Amerikalı Irak uzmanı Michael Rubin, bağımsızlık peşinde koştuğunu ve terör örgütü PKK'yı desteklediğini belirttiği Iraklı Kürtlerin, Türkiye'nin ne kadar kararlı olduğunu kavrayamadığını ve ABD'nin kendilerine gösterdiği sempatiye fazla güvendiğini yazdı.
Amerikan Enterprise Institute kuruluşunun uzmanı Rubin, muhafazakar eğilimli The Weekly Standard dergisinde yayımlanan makalesinde, ABD Dışişleri Bakanlığını da fazla hoşgörülü davranarak Iraklı Kürtleri cesaretlendirmekle eleştirdi.

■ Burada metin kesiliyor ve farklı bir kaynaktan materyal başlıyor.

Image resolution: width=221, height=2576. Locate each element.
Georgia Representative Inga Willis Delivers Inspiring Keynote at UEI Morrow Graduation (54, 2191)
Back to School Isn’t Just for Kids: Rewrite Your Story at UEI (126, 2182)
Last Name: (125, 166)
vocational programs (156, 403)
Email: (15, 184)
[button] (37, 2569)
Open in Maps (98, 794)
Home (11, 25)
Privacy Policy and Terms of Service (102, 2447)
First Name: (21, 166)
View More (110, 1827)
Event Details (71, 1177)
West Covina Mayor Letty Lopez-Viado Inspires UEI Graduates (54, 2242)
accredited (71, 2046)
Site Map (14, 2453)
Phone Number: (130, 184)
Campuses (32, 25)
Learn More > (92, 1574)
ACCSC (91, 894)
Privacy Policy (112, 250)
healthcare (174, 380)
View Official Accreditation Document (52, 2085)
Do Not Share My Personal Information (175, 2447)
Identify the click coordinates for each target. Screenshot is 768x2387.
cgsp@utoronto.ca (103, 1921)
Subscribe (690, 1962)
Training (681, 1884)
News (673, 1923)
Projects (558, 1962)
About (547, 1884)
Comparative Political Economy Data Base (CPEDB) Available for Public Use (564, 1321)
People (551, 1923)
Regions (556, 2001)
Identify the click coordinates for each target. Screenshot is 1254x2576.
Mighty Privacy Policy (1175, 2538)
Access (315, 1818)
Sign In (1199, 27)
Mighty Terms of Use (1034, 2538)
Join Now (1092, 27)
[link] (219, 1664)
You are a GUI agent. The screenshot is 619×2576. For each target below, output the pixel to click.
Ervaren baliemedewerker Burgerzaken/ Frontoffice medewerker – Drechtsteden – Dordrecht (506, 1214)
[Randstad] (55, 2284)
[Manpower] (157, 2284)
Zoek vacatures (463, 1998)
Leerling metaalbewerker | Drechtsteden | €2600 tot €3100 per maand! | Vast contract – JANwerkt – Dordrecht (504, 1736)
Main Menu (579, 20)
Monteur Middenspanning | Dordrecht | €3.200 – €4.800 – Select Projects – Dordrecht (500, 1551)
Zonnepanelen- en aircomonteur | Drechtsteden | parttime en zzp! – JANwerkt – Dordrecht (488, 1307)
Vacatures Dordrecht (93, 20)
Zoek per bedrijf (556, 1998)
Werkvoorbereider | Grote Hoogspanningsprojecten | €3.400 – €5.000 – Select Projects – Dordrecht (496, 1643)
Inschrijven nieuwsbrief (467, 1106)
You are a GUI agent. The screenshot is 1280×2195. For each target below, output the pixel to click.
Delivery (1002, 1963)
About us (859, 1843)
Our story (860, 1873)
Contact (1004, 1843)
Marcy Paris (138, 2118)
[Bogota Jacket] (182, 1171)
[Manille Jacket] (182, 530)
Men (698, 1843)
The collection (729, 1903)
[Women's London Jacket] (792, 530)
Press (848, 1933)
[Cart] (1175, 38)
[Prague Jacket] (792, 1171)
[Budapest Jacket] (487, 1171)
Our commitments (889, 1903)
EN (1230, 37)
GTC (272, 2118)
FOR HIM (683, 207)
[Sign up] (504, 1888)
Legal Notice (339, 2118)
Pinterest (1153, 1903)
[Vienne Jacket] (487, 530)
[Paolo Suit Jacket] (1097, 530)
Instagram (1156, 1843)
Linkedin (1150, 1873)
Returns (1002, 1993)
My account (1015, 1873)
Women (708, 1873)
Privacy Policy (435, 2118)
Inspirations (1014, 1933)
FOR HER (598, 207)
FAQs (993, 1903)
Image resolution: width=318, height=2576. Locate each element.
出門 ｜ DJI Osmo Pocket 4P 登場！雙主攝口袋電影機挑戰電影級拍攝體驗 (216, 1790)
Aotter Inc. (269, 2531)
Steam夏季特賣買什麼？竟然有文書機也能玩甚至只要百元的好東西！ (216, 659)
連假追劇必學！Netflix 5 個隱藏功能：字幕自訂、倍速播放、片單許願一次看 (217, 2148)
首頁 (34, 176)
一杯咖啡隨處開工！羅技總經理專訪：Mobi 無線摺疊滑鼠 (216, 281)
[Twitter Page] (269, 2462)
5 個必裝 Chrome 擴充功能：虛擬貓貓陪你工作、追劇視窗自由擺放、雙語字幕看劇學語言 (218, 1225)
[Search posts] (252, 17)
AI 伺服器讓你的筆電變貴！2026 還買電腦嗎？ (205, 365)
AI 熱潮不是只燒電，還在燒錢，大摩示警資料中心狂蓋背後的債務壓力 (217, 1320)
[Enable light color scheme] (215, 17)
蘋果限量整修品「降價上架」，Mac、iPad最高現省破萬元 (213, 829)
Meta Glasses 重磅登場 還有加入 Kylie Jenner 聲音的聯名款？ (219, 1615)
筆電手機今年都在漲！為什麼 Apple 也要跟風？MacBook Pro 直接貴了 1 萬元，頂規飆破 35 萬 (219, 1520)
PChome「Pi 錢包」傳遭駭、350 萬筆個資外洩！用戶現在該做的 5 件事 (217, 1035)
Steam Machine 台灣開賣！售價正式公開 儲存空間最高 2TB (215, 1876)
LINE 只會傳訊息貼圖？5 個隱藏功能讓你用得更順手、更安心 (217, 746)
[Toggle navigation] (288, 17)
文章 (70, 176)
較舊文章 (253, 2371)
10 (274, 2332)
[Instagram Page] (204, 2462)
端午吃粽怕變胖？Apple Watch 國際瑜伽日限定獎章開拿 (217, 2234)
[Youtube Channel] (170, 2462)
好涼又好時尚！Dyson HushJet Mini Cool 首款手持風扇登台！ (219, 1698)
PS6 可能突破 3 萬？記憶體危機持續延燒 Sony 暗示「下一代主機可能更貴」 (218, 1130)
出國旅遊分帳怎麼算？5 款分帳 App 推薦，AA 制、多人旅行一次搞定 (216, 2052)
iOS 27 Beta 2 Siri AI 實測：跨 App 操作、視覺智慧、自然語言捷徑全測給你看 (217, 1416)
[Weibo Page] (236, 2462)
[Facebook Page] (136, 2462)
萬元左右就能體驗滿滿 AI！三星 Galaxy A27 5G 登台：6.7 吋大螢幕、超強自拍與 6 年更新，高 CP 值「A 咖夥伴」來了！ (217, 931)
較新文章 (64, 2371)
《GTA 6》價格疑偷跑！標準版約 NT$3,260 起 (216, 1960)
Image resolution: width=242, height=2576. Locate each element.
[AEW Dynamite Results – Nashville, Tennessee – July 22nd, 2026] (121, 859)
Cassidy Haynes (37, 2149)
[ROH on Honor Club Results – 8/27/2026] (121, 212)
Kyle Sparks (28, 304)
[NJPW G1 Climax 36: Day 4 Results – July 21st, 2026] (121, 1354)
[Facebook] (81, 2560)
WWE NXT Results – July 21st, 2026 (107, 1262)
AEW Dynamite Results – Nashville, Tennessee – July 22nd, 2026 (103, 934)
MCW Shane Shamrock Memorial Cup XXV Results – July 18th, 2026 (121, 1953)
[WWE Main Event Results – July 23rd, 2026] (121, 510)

Rubin, "Iraklı Kürt liderler, PKK'ya yataklık etmeyi sürdürüyor. Verdiklerin desteğin aktif veya pasif olması önemli değil, çünkü terörü desteklemenin kabul edilebilir ölçüsü olmaz" dedi.
Türk yetkililerinin, en fazla aranan PKK'lı teröristlere Iraklı Kürtlerin pasaport sağladığını ve Iraklı Kürt lider Mesud Barzani'nin partisinin denetimindeki bölgede altı PKK üssü olduğunu dile getirdiğini anlatan Rubin, ABD yönetimince peşmergelere verilen silahların bir bölümünün de terör örgütü PKK'ya ulaştığını belirtti.
Barzani'nin PKK'lı teröristlerin Irak'ın kuzeyinde hareket etmesine kısıtlama getirmediğini kaydeden Rubin, "PKK'nın elebaşılarından ikisi, Ekim 2006'da Erbil'de bir hastanede tedavi oldu, üç ay sonra da yine Erbil'de bir lokantada yemek yerken fotoğrafları çekildi" dedi.
Rubin, "Kürtler, Türkiye'nin kararlılığını kavrayamıyor. Çok sayıda Kürt, peşmergelerin, Türk ordusunu Irak'ın kuzeyindeki dağlarda yenebileceğini söylüyor ve buna inanıyor.
Ancak hiçbir durumda böyle bir şey olmayacak" diyerek, 1998'de de benzer bir olayın meydana geldiğini kaydetti. Türkiye'nin, PKK'ya verilen desteğin kesilmesi talebiyle ordusunu Suriye sınırında konuşlandırdığını ve Türkiye'nin gücü konusunda Iraklı Kürtlerden "daha aklı başında" olduğunu belirttiği dönemin Suriye Devlet Başkanı Hafız Esad'ın terörist Abdullah Öcalan'ı sınır dışı ettiğini hatırlatan Rubin, "O dönemde Türkiye'nin siyasi ve askeri karar alma mekanizmasındaki kişiler, ABD'den yeşil ışık gelsin veya gelmesin, Suriye'ye girmeye kararlı olduklarını dile getirdi" dedi.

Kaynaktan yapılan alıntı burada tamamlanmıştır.